**GIVEN REQUEST 1**
Return a verbatim copy of part of the PCIe bandwidth thread below, beginning at the words "On Wed, Jan 11, 2023" and stopping after the words "current bandwidth utilization.".
**GIVEN REQUEST 2**
Take the PCIe bandwidth thread below further, continuing from its final sentence.

**PASSAGE GIVEN**
● ● ●

On Wed, Jan 11, 2023 at 3:48 PM Alex Deucher <[email protected]> wrote:
>
> On Wed, Jan 4, 2023 at 3:17 PM Marek Olšák <[email protected]> wrote:
> >
> > Yes, it's meant to be like a spec sheet. We are not interested in the 
> > current bandwidth utilization.
>
> After chatting with Marek on IRC and thinking about this more, I think
> this patch is fine.  It's not really meant for bandwidth per se, but
> rather as a limit to determine what the driver should do in certain
> cases (i.e., when does it make sense to copy to vram vs not).  It's
> not straightforward for userspace to parse the full topology to
> determine what links may be slow.  I guess one potential pitfall would
> be that if you pass the device into a VM, the driver may report the
> wrong values.  Generally in a VM the VM doesn't get the full view up
> to the root port.  I don't know if the hypervisors report properly for
> pcie_bandwidth_available() in a VM or if it just shows the info about
> the endpoint in the VM.

● ● ●

**STORED ROWS**
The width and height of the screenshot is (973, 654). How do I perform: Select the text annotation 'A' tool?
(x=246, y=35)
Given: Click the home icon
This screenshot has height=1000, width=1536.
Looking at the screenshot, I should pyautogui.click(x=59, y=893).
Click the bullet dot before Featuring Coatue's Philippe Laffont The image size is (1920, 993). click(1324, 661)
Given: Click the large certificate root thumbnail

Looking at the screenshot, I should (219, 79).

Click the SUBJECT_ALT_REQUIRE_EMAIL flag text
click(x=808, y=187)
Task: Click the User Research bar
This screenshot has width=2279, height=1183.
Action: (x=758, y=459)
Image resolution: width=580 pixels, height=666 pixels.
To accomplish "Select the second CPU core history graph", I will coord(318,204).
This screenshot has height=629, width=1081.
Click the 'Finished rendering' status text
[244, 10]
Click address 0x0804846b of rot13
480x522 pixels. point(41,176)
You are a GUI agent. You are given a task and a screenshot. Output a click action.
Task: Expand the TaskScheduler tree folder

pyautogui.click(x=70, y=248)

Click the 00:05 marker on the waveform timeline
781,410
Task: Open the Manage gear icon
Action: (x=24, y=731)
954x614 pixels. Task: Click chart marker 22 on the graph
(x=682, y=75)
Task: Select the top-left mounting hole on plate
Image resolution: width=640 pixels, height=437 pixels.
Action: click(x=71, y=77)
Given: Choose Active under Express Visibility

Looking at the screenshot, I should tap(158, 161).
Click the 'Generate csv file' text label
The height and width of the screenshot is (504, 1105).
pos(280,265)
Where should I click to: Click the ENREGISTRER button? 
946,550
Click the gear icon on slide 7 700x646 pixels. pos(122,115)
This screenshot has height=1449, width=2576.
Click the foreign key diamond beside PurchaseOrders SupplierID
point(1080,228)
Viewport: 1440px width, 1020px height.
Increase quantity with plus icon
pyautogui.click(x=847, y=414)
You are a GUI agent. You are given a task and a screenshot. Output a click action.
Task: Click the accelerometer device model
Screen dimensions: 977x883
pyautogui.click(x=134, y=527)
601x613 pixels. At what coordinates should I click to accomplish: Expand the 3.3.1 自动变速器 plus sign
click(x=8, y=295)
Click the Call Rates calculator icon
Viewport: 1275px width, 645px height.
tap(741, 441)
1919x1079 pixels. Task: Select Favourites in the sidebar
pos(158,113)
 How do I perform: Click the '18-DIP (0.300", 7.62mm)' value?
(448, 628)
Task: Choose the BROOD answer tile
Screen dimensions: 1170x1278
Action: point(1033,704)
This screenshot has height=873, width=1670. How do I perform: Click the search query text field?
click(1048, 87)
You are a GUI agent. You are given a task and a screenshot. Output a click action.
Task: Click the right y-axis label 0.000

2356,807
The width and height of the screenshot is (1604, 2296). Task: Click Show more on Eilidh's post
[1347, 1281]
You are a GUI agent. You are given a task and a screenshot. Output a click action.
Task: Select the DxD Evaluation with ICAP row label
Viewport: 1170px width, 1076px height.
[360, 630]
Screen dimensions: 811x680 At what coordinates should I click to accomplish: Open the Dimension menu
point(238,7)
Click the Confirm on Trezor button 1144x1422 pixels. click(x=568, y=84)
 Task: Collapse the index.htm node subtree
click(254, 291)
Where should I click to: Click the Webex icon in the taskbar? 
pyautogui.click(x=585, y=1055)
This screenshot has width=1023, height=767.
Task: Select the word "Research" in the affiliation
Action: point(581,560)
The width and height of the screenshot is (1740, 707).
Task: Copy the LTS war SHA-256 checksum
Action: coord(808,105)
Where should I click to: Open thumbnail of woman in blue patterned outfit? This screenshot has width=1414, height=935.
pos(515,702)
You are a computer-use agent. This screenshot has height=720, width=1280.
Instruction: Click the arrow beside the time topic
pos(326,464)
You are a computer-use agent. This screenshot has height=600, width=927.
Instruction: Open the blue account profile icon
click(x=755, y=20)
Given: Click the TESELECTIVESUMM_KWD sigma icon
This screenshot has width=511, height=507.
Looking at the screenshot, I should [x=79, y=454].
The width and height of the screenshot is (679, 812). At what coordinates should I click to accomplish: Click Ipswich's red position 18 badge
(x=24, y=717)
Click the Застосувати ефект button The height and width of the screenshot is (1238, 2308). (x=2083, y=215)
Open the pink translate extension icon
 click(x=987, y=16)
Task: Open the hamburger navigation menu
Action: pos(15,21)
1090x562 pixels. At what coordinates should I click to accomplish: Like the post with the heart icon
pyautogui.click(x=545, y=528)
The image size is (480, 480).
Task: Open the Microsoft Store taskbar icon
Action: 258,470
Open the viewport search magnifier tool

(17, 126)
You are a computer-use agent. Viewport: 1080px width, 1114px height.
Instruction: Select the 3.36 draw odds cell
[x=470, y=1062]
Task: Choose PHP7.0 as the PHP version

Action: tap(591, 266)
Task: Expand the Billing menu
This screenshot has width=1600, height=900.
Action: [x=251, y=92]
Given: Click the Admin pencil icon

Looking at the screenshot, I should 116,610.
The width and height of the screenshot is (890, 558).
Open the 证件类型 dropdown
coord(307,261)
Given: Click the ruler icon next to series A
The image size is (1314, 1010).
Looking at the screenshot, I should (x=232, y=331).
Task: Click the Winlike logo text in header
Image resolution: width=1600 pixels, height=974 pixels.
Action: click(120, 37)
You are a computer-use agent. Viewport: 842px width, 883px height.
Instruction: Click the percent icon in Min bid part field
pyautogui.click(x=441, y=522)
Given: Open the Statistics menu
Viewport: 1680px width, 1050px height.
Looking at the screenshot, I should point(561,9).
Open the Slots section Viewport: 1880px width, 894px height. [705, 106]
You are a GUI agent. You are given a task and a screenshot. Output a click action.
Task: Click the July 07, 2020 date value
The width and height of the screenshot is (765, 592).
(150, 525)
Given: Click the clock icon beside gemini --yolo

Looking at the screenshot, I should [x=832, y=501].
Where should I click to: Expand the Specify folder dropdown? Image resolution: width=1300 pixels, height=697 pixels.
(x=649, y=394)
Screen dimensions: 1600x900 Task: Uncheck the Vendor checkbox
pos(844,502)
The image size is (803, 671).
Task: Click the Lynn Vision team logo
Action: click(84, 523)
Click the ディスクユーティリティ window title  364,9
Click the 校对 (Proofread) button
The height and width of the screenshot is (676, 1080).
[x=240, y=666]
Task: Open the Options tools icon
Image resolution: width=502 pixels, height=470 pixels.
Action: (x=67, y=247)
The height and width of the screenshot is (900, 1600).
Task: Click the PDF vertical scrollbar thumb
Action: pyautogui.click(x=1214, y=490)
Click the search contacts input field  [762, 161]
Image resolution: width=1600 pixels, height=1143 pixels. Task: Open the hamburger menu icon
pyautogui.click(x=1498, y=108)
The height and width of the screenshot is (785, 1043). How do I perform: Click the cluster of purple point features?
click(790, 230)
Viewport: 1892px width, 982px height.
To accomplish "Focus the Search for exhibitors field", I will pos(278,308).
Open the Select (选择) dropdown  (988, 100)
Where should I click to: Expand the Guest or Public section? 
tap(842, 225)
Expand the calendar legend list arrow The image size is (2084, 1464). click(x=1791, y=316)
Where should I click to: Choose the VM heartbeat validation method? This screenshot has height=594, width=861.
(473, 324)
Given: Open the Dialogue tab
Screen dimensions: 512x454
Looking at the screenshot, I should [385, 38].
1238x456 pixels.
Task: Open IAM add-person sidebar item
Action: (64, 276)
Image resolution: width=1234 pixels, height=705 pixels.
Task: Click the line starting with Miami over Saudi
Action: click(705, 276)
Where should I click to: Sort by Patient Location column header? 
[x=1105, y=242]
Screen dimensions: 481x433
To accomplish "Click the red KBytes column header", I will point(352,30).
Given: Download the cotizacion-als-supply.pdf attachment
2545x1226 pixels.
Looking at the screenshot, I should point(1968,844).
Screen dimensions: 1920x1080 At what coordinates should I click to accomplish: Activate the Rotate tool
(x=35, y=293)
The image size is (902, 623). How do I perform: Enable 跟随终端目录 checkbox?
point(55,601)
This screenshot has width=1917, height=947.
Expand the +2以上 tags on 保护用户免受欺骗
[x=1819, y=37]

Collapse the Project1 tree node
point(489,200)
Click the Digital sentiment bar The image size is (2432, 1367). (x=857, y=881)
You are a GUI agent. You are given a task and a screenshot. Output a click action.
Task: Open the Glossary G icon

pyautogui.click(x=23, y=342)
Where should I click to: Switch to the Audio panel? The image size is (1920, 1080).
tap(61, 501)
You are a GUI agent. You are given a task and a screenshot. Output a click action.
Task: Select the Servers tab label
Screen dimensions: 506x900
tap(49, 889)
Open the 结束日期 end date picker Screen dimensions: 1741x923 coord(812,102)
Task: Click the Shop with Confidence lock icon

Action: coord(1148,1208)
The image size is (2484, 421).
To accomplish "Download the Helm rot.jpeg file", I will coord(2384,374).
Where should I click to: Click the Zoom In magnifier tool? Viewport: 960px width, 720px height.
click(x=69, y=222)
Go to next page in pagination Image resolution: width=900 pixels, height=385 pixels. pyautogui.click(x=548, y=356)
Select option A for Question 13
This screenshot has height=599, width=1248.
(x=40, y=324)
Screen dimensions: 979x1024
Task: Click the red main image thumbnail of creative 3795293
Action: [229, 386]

● ● ●

**FINAL RESULT 1**
On Wed, Jan 11, 2023 at 3:48 PM Alex Deucher <[email protected]> wrote:
>
> On Wed, Jan 4, 2023 at 3:17 PM Marek Olšák <[email protected]> wrote:
> >
> > Yes, it's meant to be like a spec sheet. We are not interested in the 
> > current bandwidth utilization.

**FINAL RESULT 2**
>
> Reviewed-by: Alex Deucher <[email protected]>

Actually:

diff --git a/include/uapi/drm/amdgpu_drm.h b/include/uapi/drm/amdgpu_drm.h
index fe7f871e3080..f7fc7325f17f 100644
--- a/include/uapi/drm/amdgpu_drm.h
+++ b/include/uapi/drm/amdgpu_drm.h
@@ -1053,7 +1053,7 @@ struct drm_amdgpu_info_device {
     __u32 enabled_rb_pipes_mask;
     __u32 num_rb_pipes;
     __u32 num_hw_gfx_contexts;
-    __u32 _pad;
+    __u32 pcie_gen;
     __u64 ids_flags;
     /** Starting virtual address for UMDs. */
     __u64 virtual_address_offset;
@@ -1109,6 +1109,7 @@ struct drm_amdgpu_info_device {
     __u64 high_va_max;
     /* gfx10 pa_sc_tile_steering_override */
     __u32 pa_sc_tile_steering_override;
+    __u32 pcie_num_lanes;
     /* disabled TCCs */
     __u64 tcc_disabled_mask;
     __u64 min_engine_clock;

Doesn't that last one need to be added to the end of the structure?

Alex

>
> Alex
>
> >
> > Marek
> >
> > On Wed, Jan 4, 2023 at 10:33 AM Lazar, Lijo <[email protected]> wrote:
> >>
> >> [AMD Official Use Only - General]
> >>
> >>
> >> To clarify, with DPM in place, the current bandwidth will be changing 
> >> based on the load.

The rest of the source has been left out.